INFORMATION PROVIDED Start Marker

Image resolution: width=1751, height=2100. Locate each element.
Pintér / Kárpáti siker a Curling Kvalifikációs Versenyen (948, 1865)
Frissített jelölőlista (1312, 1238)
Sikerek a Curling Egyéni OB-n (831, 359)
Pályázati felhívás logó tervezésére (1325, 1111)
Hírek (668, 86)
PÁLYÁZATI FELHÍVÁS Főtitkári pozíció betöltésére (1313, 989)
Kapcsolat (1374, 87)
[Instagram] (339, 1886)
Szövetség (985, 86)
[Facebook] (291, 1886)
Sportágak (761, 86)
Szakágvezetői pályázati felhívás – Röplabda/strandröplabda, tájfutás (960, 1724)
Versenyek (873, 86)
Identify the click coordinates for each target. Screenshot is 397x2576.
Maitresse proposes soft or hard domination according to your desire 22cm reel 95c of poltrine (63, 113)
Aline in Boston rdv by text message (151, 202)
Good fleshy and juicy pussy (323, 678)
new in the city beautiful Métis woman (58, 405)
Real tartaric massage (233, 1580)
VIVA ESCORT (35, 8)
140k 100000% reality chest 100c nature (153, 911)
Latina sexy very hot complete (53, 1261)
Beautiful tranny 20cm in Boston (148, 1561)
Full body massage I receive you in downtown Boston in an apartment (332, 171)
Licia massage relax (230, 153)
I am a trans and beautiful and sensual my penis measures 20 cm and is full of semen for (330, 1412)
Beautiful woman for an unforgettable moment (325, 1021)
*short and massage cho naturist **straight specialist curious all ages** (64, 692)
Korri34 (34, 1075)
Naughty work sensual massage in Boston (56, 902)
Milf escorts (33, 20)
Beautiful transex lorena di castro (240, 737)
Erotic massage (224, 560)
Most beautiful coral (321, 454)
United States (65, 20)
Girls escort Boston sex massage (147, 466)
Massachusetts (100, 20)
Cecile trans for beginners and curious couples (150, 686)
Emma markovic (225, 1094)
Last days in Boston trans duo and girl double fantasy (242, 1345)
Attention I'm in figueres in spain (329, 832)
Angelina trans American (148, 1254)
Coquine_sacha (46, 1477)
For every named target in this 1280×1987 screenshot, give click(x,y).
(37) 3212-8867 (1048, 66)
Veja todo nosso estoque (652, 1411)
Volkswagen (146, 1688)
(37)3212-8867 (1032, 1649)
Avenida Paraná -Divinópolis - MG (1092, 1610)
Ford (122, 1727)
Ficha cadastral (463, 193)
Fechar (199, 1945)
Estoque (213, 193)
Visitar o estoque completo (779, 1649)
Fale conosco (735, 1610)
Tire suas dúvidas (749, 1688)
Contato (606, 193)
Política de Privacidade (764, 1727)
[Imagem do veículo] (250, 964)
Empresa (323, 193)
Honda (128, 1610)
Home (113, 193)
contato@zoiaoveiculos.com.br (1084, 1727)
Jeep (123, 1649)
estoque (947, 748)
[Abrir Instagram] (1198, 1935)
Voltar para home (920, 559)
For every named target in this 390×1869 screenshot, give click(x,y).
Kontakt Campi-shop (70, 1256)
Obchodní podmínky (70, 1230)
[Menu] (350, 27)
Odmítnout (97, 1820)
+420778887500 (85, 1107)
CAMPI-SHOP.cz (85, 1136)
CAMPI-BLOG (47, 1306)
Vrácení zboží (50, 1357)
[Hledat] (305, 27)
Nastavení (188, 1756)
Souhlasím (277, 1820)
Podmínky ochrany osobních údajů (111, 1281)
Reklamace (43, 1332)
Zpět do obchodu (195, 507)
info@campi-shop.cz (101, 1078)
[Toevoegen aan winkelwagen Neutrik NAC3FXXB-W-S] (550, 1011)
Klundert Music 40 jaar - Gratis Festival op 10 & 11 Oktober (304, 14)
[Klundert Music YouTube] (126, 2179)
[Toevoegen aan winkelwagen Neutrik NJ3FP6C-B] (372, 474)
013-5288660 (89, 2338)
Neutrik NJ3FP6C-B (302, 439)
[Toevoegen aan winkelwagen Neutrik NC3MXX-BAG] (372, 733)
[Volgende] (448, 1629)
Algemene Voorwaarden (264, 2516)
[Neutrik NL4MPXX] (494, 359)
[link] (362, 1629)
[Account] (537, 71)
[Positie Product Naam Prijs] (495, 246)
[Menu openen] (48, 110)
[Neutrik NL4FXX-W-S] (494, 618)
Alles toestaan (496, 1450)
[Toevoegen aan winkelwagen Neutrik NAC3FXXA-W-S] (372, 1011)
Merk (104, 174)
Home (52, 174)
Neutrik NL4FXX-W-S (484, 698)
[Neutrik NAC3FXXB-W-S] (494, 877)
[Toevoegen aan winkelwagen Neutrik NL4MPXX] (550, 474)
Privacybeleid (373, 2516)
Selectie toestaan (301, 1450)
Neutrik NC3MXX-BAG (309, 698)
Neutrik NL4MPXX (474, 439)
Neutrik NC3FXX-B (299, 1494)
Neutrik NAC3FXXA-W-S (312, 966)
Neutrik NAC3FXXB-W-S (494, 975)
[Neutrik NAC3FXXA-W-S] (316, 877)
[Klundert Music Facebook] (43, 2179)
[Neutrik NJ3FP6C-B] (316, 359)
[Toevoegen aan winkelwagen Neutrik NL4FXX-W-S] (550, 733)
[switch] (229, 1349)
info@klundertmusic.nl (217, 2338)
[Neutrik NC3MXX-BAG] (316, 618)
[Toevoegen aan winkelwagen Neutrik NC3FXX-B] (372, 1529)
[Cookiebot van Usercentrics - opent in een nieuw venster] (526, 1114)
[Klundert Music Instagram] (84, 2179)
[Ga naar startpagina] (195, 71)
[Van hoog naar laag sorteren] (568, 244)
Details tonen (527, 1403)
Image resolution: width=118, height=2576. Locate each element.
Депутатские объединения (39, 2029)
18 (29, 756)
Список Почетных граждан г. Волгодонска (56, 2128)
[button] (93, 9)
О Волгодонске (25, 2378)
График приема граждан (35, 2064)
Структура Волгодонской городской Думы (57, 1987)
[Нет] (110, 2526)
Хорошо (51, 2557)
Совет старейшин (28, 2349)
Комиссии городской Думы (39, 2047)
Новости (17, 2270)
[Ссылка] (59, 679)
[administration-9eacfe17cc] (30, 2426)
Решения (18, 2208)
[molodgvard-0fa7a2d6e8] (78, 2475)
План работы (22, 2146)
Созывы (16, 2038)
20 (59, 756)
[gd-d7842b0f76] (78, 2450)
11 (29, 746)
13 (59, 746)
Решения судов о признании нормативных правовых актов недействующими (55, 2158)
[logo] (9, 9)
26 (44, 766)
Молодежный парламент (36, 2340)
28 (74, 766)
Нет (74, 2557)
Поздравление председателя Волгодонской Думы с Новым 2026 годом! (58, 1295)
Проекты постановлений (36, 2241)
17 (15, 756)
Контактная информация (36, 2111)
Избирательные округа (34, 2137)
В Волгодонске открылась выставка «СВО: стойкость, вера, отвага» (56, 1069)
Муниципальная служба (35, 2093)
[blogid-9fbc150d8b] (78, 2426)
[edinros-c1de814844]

INFORMATION PROVIDED End Marker

TRY IT> Reply with nothing but the count of lines in the entries above that contain "Curling".

RESPONSE TO THIS EXERCISE> 2